WHAT TO WORK ON:
• 1. In the post on realistic paintings, why does the writer say Photoshop has stolen the airbrush's thunder? Answer in one to three sentences.
• 2. Carry on the post about realistic paintings from where it stops.

PROVIDED TEXT:
————
If You Like Realistic Paintings...

Airbrush artists don’t get a lot of respect. I completely believe that is a painting - I did airbrush portraits for a few years, and even as an amateur I was able to create amazing skin tones. The tool is perfect for that. Photoshop has stolen the thunder of the airbrush, since you can easily create the same effect without the skill. But as one who has created tremendously inferior works like Tica, I can say without hesitation that it is a painting.

Wow.

A modern Dutch painter, Henk Helmantel, paints serene still-lifes in the style of the Dutch masters like Vermeer. He is hugely succesful. To have a “Helmantel” on the wall is the hallmark of Dutch Nouveau Riche.

And while I’m tooting my countrymen’s horn, how about the Dutch photographer Erwin Olaf? His Royal Blood series is fascinating and gruesome.
————
SOURCE DATA:
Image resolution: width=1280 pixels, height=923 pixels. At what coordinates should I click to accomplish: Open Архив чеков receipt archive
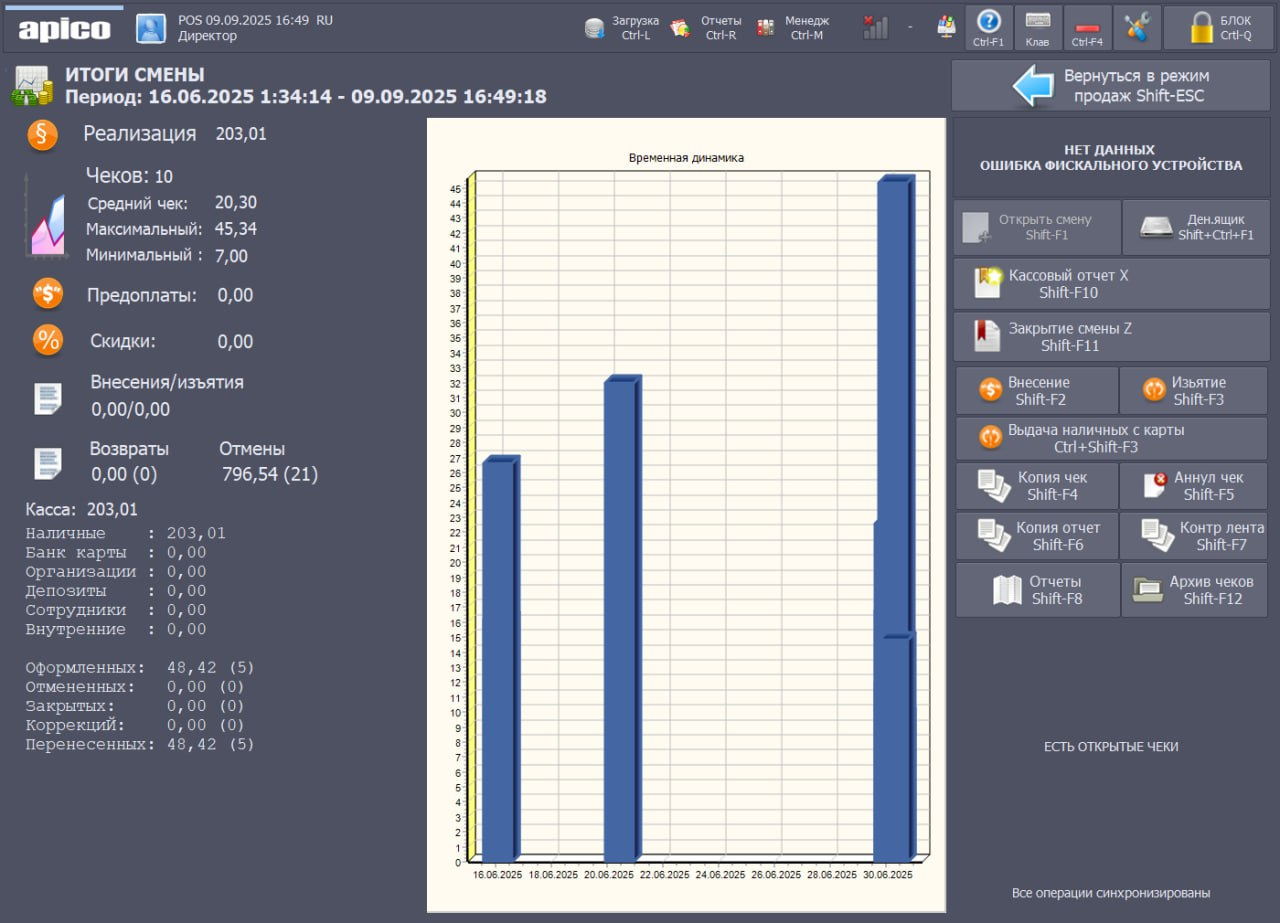click(x=1195, y=590)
————
THE ANSWERS:
• 1. The writer says Photoshop has stolen the airbrush's thunder because it lets anyone easily create the same effect without the skill the airbrush requires.

• 2.
Ron Mueck is mind-blowingly fantastic.

I was lucky enough to see one of his pieces up close (it’s part of the new collection at the Art Gallery of Ontario). The details are incredible… things like stubble, freckles, pores, subtle skin tone variations, but in unreal dimensions and proportions. I’d highly recommend going to see one of his shows if the opportunity comes up.

Very nice work, at least in the technical sense. I’m just not a huge fan of hyper-realism.

I agree. I have this great technique for creating beautiful, perfectly realistic art; it’s called a camera.

You can go really fast if you get into a car. That doesn’t stop us from admiring people who can run as fast as a car.(The Olympic games are set up for us to enjoy people doing things like running and throwing stuff that could have been done much better with a machine)

I agree, the beauty and creativity of Realism is in how the artist achieves it not so much in what he creates.

Tica is fake, though.

Exactly - it still needs to have been “seen”, i.e., processed by a mind and soul.

That painting/photograph/whatever of Tica is boring, to me. Just an image.

eta - I’m glad you guys are enjoying Shane’s work, I thought you would. That blond child he painted is my friend’s son. I don’t see a lot of living, not-famous-yet artists whose work intimidates me. Shane’s does.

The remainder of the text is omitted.